BEGIN

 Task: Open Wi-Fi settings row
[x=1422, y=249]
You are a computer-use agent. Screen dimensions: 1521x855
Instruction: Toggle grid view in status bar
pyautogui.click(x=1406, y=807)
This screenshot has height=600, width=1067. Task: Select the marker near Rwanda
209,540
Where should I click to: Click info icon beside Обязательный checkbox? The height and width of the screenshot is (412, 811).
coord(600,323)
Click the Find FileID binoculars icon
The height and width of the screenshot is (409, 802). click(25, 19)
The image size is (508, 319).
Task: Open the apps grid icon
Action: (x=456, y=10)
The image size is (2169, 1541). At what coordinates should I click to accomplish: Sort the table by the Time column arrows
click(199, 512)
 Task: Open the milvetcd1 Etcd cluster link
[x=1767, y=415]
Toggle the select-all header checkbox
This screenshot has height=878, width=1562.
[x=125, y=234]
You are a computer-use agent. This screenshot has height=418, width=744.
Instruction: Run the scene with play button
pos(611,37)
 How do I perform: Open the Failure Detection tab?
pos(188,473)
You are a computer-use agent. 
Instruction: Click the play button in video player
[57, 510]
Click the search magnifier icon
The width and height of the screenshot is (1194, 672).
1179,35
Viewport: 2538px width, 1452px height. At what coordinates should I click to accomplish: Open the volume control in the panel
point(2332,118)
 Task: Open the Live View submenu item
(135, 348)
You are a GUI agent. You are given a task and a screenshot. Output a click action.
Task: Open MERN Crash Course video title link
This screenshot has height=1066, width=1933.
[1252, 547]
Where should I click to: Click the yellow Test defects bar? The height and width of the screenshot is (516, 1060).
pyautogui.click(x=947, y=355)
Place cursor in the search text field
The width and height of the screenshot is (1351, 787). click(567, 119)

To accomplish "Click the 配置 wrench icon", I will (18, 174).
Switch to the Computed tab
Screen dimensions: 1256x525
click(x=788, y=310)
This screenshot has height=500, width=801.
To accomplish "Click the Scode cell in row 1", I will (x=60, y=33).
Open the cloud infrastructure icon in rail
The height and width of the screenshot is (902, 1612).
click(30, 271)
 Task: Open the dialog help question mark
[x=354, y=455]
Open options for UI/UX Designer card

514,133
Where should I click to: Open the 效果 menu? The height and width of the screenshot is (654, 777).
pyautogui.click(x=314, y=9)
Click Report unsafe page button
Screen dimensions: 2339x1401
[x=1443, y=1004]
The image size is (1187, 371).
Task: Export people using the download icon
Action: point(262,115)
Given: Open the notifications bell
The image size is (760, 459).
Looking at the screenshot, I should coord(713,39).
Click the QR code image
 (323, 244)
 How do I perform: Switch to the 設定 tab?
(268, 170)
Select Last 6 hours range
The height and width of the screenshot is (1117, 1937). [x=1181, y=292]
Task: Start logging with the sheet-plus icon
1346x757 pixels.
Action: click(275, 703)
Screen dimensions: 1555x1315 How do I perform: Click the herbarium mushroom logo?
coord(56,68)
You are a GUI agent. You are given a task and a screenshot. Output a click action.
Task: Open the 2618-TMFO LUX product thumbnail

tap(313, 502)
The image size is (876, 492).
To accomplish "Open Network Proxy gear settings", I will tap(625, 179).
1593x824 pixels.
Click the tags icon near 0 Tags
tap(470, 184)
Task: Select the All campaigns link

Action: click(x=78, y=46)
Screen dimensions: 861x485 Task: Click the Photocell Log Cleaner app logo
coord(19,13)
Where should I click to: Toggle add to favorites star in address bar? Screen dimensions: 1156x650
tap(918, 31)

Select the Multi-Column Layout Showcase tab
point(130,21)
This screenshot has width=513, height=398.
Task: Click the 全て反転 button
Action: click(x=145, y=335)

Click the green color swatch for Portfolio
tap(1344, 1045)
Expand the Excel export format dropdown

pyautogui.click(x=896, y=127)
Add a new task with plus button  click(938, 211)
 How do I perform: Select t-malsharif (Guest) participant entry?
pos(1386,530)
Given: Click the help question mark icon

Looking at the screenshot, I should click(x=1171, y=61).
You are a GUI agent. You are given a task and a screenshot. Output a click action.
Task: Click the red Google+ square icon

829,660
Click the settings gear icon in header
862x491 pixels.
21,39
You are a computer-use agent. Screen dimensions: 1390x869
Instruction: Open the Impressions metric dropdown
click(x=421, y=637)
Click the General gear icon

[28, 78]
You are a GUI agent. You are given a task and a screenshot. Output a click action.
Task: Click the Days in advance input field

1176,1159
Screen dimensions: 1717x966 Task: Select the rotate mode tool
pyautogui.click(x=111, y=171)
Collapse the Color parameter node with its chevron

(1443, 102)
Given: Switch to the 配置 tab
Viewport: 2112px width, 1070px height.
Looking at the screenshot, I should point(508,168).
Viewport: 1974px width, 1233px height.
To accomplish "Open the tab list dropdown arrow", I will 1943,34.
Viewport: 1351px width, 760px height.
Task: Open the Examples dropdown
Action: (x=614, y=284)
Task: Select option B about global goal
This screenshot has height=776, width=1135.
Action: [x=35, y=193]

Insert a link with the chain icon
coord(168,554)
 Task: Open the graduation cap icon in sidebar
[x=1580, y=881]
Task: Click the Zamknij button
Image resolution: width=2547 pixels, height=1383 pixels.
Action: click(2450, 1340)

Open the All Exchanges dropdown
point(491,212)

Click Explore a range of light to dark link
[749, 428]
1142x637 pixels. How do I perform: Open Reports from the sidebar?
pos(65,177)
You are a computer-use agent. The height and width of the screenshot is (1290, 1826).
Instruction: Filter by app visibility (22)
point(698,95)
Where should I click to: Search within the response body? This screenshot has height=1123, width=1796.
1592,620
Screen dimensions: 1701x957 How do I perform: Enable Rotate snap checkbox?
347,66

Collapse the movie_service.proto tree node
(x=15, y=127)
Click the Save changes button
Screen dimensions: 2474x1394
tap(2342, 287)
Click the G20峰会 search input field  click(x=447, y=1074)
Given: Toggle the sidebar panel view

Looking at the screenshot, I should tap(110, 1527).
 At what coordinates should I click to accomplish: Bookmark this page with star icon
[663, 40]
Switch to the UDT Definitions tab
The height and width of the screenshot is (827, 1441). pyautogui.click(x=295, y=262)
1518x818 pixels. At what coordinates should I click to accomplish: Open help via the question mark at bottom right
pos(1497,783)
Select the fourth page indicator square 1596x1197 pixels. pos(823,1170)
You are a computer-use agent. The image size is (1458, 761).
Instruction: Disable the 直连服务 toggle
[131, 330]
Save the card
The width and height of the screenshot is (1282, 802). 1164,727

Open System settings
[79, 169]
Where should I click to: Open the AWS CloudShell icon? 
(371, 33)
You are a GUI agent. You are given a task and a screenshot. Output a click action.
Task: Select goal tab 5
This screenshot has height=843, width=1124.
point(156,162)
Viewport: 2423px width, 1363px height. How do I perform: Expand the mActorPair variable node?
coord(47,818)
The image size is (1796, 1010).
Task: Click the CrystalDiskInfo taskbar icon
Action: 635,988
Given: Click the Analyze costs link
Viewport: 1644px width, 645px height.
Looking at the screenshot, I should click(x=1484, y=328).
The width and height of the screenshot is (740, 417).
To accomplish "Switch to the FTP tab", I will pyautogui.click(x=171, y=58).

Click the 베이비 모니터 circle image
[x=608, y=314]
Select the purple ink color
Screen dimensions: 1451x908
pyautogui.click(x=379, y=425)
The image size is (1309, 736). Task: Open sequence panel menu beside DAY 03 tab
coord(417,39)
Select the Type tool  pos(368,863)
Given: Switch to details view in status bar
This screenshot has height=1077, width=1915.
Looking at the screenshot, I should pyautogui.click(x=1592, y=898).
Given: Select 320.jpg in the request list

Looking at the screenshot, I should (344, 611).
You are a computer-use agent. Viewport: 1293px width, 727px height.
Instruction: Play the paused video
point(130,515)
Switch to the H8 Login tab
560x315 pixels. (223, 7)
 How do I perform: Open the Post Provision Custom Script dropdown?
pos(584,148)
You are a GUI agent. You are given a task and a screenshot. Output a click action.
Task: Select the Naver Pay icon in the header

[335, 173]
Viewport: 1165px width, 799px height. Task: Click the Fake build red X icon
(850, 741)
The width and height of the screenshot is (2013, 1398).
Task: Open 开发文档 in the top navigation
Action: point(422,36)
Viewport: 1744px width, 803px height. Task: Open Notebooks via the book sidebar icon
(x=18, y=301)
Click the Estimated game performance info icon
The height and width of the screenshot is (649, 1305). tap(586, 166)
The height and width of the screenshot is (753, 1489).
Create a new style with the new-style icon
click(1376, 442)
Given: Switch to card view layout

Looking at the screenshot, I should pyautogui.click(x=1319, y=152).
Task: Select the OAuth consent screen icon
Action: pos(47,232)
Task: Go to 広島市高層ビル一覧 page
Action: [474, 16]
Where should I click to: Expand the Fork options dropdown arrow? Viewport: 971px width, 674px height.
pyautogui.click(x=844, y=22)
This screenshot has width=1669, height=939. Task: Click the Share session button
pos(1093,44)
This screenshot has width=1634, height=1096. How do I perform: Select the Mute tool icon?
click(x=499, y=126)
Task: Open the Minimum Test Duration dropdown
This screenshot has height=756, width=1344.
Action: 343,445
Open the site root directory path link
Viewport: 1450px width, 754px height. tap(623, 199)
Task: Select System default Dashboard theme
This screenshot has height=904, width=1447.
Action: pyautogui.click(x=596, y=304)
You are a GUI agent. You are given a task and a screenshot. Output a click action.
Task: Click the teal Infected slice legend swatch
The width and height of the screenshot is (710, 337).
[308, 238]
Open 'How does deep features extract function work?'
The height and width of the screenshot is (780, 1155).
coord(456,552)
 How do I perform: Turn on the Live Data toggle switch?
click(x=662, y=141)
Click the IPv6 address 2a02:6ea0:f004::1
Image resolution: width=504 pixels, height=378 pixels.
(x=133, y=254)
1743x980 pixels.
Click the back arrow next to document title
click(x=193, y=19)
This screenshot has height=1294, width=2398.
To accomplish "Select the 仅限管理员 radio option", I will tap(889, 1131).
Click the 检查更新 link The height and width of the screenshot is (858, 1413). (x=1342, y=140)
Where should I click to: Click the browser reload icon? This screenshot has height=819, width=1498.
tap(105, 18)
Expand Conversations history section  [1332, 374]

END

- **Task**: Each line above that has the word "plus" should be copied.

- **Task answer**:
Task: Start logging with the sheet-plus icon
Add a new task with plus button  click(938, 211)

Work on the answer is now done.